Chinese battery behemoth CATL unveiled its first-generation sodium-ion battery in July 2021. At the time, analysts predicted that Na-ion cells, which are expected to offer only modest energy density, would find their main applications in energy storage and two-wheeled EVs.
Now CATL has revealed that Chinese automaker Chery, which specializes in low-cost subcompact cars, will be the first customer to use CATL’s sodium-ion batteries in a production vehicle. Neither company has yet offered any details.
Back in 2021, CATL said that it would build a sodium-ion battery supply chain by 2023, and that specific energy of the cells would exceed 200 Wh/kg—enough to meet the needs of EVs with a range of up to 400 km.
CATL has proposed a mixed battery pack that leverages both the higher energy density of Li-ion cells and Na-ion’s benefits in terms of cost, fast charging and low-temperature performance. Is that what the upcoming Chery model will use?
CATL isn’t the only player in the sodium sandbox. In February, Hina Battery unveiled three sodium-ion battery cell types, and announced a partnership with automaker JAC, which has reportedly built a test vehicle using Na-ion cells. In March, Farasis Energy said it would supply Na-ion cells to carmaker JMEV.
Last November, BYD, the world’s largest EV-maker, said that it would start mass production of sodium-ion batteries in Q2 2023, and deploy them in three models: the Qin, the Dolphin, and the newly launched Seagull.

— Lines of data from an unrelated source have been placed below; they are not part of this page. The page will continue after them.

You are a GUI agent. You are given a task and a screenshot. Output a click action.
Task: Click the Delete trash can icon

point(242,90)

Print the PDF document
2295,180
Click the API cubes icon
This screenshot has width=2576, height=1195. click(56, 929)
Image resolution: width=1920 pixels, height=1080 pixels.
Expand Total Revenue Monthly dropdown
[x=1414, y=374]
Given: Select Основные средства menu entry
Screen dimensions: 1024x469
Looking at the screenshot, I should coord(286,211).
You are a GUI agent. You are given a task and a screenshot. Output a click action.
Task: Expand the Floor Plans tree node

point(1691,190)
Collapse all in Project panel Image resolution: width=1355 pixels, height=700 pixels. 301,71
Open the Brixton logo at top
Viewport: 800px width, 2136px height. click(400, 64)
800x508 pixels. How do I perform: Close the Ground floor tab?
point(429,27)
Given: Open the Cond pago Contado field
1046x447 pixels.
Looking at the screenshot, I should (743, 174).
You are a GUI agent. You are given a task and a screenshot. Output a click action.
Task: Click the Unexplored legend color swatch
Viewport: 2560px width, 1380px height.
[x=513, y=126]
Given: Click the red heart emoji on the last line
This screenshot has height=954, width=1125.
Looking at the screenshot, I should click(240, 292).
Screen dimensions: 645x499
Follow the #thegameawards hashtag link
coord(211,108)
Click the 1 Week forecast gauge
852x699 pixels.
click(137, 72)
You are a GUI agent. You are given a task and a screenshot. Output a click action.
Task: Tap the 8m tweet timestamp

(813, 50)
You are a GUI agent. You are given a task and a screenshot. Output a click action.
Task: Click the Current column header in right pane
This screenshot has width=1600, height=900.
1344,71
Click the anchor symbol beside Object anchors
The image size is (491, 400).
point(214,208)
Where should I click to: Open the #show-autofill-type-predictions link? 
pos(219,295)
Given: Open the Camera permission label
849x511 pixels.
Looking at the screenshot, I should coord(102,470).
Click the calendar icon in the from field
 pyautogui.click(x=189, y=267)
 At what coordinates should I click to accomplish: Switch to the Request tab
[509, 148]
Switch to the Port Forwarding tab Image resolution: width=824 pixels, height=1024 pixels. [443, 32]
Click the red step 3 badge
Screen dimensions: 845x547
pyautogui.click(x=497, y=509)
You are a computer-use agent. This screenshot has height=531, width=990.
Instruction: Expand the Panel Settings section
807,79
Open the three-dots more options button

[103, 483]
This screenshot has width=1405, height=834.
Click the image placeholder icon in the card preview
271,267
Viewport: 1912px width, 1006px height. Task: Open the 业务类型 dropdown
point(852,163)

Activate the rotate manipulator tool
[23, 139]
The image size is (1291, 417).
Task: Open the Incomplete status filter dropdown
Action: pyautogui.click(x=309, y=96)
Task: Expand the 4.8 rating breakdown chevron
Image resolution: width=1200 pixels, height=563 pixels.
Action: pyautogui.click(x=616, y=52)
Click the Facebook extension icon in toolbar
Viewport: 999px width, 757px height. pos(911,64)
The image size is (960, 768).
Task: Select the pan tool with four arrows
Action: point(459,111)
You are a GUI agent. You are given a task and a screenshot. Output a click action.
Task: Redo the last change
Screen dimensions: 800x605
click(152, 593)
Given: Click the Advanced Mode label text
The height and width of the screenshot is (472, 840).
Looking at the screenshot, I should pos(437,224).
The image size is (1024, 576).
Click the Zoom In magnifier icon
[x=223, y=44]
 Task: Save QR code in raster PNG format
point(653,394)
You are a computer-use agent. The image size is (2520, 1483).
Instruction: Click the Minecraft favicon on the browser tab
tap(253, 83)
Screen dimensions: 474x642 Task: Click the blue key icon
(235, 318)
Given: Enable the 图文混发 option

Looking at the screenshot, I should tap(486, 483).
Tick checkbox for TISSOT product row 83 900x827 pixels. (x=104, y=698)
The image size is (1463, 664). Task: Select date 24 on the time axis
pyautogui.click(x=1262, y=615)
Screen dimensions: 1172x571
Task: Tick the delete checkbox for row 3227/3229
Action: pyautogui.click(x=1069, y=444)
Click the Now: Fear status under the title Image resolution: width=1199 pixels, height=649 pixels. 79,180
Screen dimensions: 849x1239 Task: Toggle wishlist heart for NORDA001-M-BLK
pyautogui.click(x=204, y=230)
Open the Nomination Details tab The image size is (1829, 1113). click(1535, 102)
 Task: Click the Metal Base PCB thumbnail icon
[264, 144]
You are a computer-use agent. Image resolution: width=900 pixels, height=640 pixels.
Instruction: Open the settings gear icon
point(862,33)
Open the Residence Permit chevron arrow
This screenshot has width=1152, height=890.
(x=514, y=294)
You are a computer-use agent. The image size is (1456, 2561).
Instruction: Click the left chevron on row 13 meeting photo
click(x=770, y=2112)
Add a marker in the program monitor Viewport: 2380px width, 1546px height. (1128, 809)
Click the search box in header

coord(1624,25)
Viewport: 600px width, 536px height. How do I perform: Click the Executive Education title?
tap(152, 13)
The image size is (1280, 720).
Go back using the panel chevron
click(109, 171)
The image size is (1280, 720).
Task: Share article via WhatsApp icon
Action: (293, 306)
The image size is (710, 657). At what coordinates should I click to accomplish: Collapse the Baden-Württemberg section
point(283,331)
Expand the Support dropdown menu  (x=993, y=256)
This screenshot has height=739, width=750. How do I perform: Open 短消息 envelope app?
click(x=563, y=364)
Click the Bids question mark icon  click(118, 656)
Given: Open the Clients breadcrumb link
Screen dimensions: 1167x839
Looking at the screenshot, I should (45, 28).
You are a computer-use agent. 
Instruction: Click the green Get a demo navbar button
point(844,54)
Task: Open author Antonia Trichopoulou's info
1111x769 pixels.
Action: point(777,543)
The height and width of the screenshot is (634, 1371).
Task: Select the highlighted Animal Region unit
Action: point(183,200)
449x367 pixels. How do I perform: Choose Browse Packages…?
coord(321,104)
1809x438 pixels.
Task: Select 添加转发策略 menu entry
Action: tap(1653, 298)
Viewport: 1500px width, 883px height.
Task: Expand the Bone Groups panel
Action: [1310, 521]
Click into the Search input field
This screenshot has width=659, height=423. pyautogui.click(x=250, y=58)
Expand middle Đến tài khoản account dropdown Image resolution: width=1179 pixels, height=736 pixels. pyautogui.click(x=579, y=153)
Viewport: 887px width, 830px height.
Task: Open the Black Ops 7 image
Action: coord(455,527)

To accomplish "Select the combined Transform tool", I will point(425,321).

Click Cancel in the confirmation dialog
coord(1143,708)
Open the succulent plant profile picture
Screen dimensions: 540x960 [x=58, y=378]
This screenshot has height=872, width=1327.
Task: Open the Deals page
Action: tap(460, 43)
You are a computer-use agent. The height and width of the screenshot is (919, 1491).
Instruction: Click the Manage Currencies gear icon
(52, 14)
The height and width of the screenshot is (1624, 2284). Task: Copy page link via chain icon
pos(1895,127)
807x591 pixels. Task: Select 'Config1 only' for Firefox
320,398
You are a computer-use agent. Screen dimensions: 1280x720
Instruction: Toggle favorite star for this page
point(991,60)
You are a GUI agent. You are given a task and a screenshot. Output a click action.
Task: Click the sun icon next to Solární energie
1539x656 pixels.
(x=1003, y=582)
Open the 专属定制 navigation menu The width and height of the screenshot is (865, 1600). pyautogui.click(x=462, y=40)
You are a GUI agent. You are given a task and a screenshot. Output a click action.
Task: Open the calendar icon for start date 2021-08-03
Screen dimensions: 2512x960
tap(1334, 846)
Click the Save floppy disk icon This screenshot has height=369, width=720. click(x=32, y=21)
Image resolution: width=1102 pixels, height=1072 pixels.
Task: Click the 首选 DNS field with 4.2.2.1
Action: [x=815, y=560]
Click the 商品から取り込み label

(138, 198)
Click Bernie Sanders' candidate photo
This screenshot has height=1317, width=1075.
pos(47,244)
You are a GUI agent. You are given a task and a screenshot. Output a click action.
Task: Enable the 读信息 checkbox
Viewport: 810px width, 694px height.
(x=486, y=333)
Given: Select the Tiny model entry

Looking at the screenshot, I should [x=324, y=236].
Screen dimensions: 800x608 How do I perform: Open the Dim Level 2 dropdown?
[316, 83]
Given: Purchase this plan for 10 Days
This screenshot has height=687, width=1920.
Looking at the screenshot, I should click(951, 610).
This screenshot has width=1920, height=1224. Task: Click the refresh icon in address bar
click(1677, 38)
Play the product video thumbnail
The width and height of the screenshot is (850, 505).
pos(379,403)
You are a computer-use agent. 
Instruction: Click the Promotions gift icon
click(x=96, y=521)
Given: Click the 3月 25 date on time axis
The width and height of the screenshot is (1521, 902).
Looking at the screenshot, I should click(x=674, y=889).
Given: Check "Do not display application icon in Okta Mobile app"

The latter is on display at the Shanghai Auto Show, and is attracting much attention for its impossibly low starting price of 78,000 yuan ($11,300). However, BYD says it is equipped with a lithium iron phosphate BYD Blade battery—at least for now.
When will sodium-ion cells appear in a production vehicle, and who will be building it? We await the answers, but we do know one thing: this particular bit of EV history will be made in China.